In Nederland bloeiden de eerste tulpen rond 1590 in tuinen te Amsterdam en Laren. Ruim dertig jaar later waren tulpenbollen doorgedrongen tot de termijnmarkt voor goederen. Door speculatieve handel, vooral in Haarlem en in Alkmaar, verviervoudigde de prijs van het exotische gewas tussen 1634 en 1636. Dergelijke speculatie was in verband met een verbod uit 1610 niet toegestaan op de Amsterdamse beurs.

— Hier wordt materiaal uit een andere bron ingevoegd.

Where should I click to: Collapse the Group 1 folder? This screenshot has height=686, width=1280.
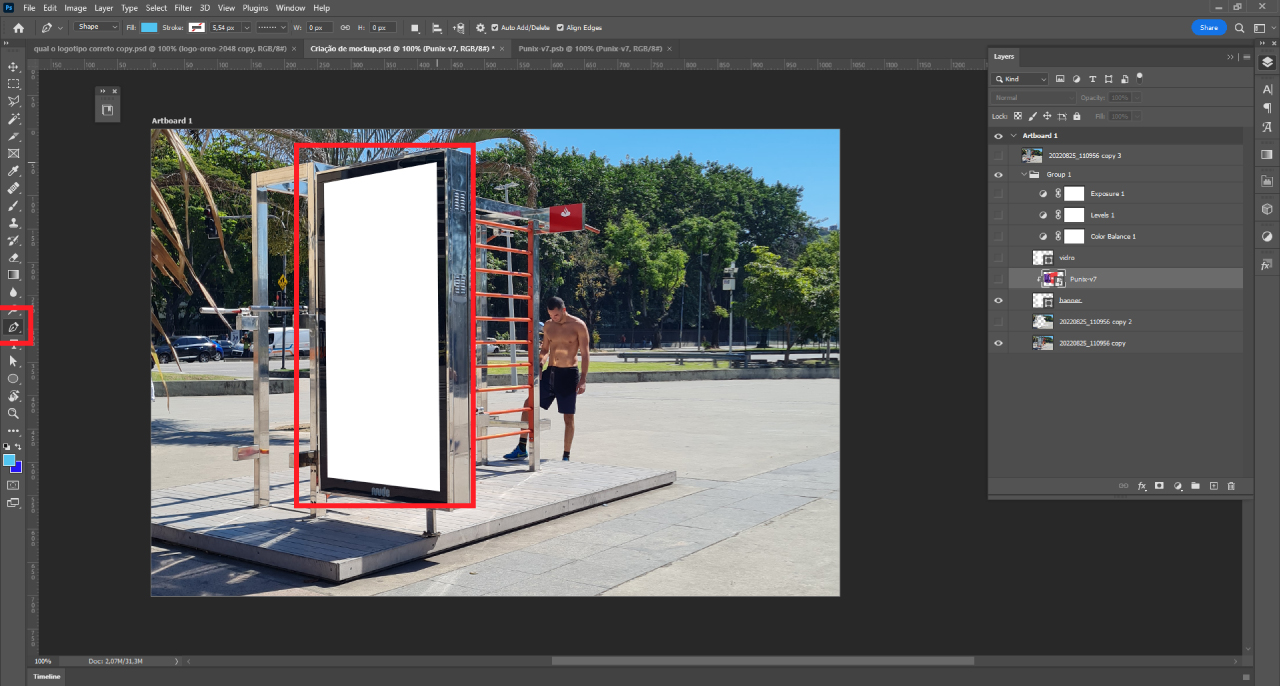(x=1023, y=174)
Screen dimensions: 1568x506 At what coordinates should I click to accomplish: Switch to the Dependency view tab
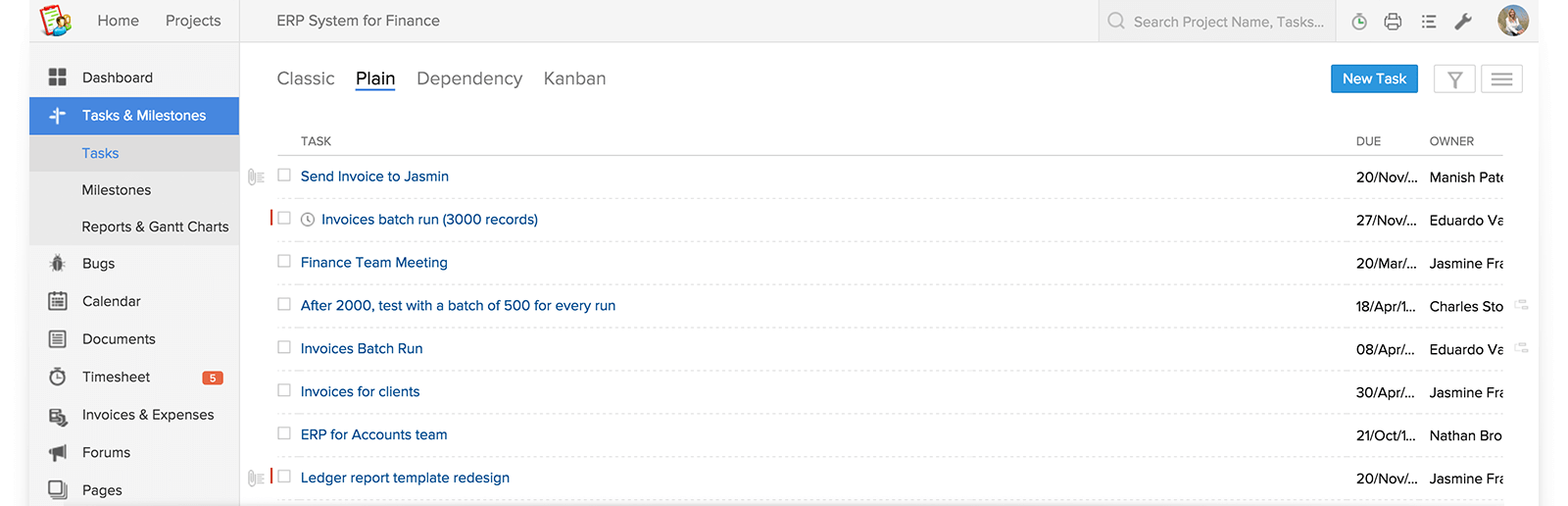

Ambachtslieden beleenden hun instrumenten of gingen schulden aan om ook een graantje mee te pikken van de exploderende prijzen. Voor een goedkope variëteit werd in 1636 nog 20 gulden betaald; in 1637 1200 gulden. Een bol van de uiterst zeldzame Semper Augustus deed in 1624 nog 1000 gulden, in 1633 was de prijs gestegen tot 5.000 gulden en in 1637 tot 10.000 gulden. Ter vergelijking: voor Rembrandt’s Nachtwacht betaalde men in die tijd 1600 gulden.

Op 5 februari 1637 bracht een Alkmaars weeshuis een partijtje bijzondere bollen op de markt waarvoor 90.000 gulden werd betaald. Maar op hetzelfde moment taande de belangstelling op andere plaatsen. Kopers lieten het afweten. In korte tijd verminderde de waarde van tulpenbollen tot 5% of zelfs 1% van wat men er eerst voor had betaald. Kwekers waren bereid contracten met een koopverplichting om te zetten in een koopoptie. Zag men van koop af, dan moest men 3,5% van de oorspronkelijke koopsom voldoen. Helaas voor de weeskinderen, ook in Alkmaar werd van die ontsnappingsmogelijkheid gebruik gemaakt. De eerste speculatiecrisis uit de geschiedenis had geen negatieve invloed op de algemene economie, maar de grote verliezers waren kleine ambachtslieden die hun gereedschap hadden beleend en brodeloos werden.